Despite the numerous complaints by some Nigerians on the lockdown, some others see the lockdown as an opportunity to rest and reunite with the family. But the question is, how long will this good period last for them? However, Blessing Amah, hair stylist, is one those, who see this lockdown as a period to rest and take care of the family.

She is very happy with the president’s directive because it is a compulsory rest period for her, which she had been longing for in the last four years. “As for me, I’m enjoying myself. My job now is to sleep, wake up, eat, shower, rest and watch movies.

“So, my family and I have been coping very well. I intend to keep my family safe all through this period by adhering strictly to the rules and regulations guiding the spread of the virus, which include staying at home in order to be safe, regular washing of hands and proper hygiene, avoiding unnecessary outings or gatherings, avoiding shaking hands with people, the use of hand gloves and face masks, preventing visitors from coming into the house and to crown it all, making provisions for all necessary household needs such as foods and drinks to prevent death by hunger,” she said.

Amah is not alone in applauding the lockdown across the country. Kemi Julius, businesswomen, is also happy over the compulsory holiday. She acknowledged that this is the time to be with her children and attend to their needs as a mother. “We are coping very fine. We are also observing the rules and regulations as regards staying at home and other hygienic instructions given by the government.

“More importantly, we have been praying and worshipping God because we know that worship brings down the presence of God and in a moment like this, that is what we all need because no disease can stand the presence of God. We have also been engaged with teaching the children the importance of obeying God’s principle and government’s orders.  They have been asking me a lot of questions about what is going on and I am so glad that I have the time to enlighten them about the situation of things in Nigeria in general and the world at large,” she said.

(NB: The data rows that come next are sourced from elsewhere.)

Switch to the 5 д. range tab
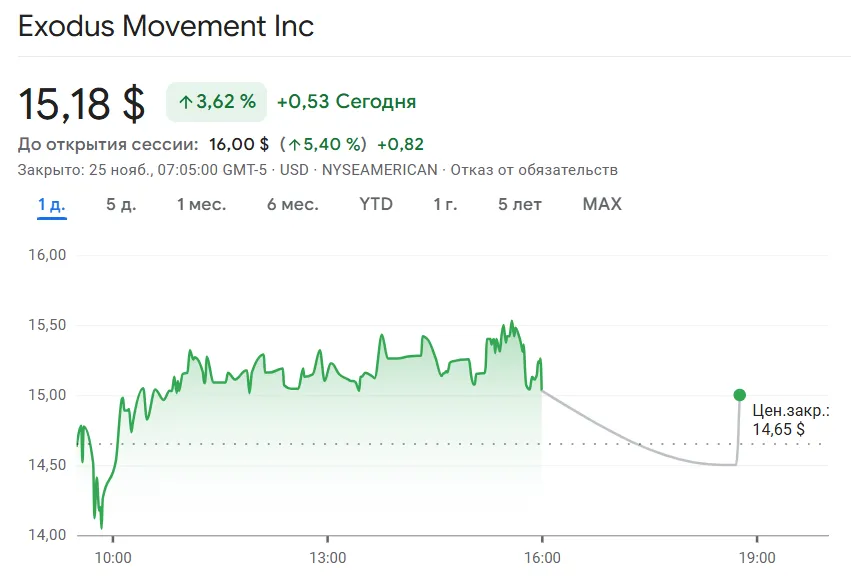The height and width of the screenshot is (579, 851). click(x=121, y=205)
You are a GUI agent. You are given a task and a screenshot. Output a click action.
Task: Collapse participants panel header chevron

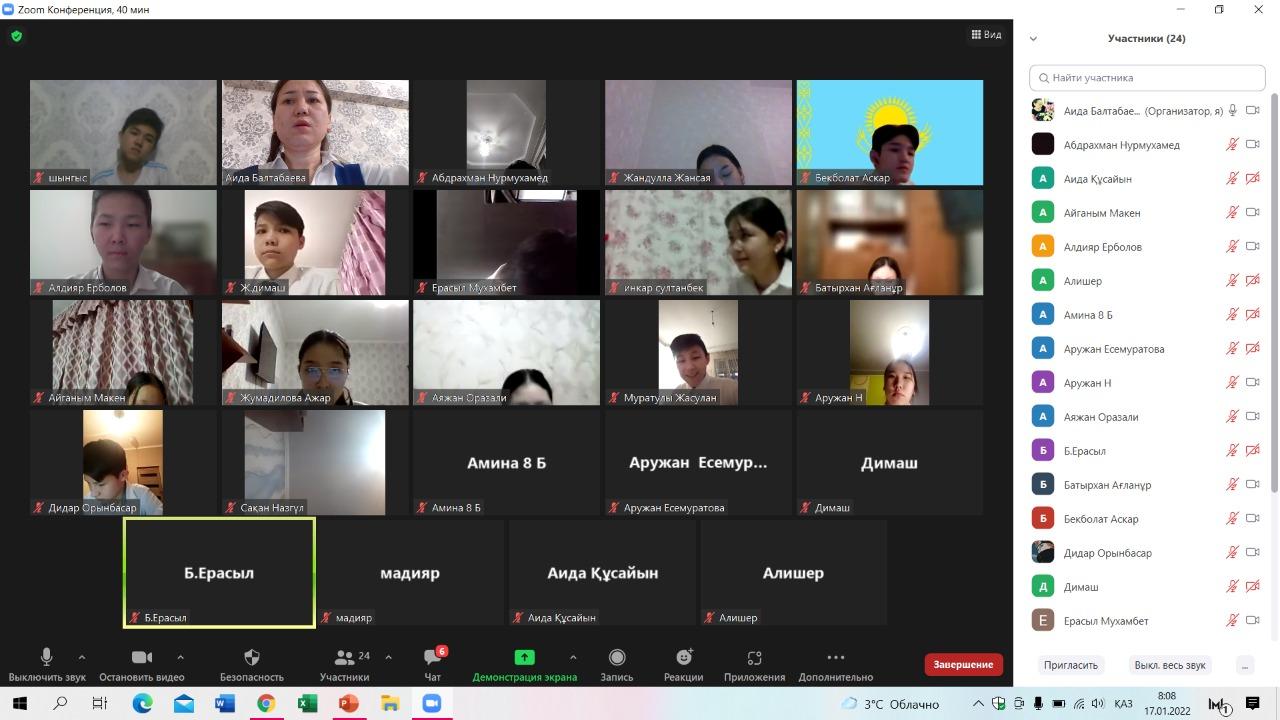[x=1033, y=39]
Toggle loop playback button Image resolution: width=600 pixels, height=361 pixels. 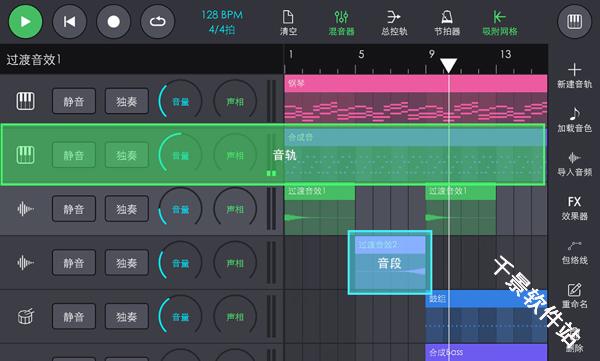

To make matters worse, the Agriculture Bureau Association of Nigeria, ABAN, is worried that the country is at risk of a food crisis. Suleman Dikwa, coordinator, ABAN, said the inability to act could lead to a food crisis, which will be unprecedented in the history of the country.

In a statement, Dikwa said that failure to act could result in food shortage for a large part of the population, including extreme inflation of food prices and massive food waste. “Having worked with farmers across all of Nigeria’s regions, food manufacturers and exporters, we believe it is time to organise ourselves to avoid a crisis in the food supply of our nation. This is an opportunity to bring key stakeholders to the table to rationalise activities and keep the food chain flowing,” he said.

But the federal government has directed that food markets in Lagos, Ogun and the FCT would be allowed to open daily for four hours, from 10:00 am to 2:00 pm. This was contained in the guidelines released for the implementation of the lockdown policy approved by President Muhammadu Buhari to curtail the spread of coronavirus in the country.

According to the document released by the Presidential Task Force on COVID-19 in Abuja on Wednesday, April 1, as part of the measures to enforce social distancing and limit the spread of the coronavirus. This order is to cushion the effect of hunger and eventual food crisis in the country.

Be that as it may, the 14-day lockdown is a hard pill for many Nigerians, who depend on what they can earn daily for their feeding and welfare. According to available statistics,  three quarters of Nigerians make their living in the informal sector. This number comprises the construction site labourers, market stall traders, handymen and taxi drivers. And for these people, life is becoming even harder than they have experienced in the past. Small, Medium and Micro-sized Enterprises, SMMEs, are the bedrock of the Nigerian economy.

These notwithstanding, the psychological effects of being on a compulsory lockdown are real. Screaming of children, potential conflict between spouses and a house full of people, who are used to spending a few hours a day at home, are now compelled to stay at home together for 24 hours, 7 days a week for 14 days are unimaginable to most residents of Lagos.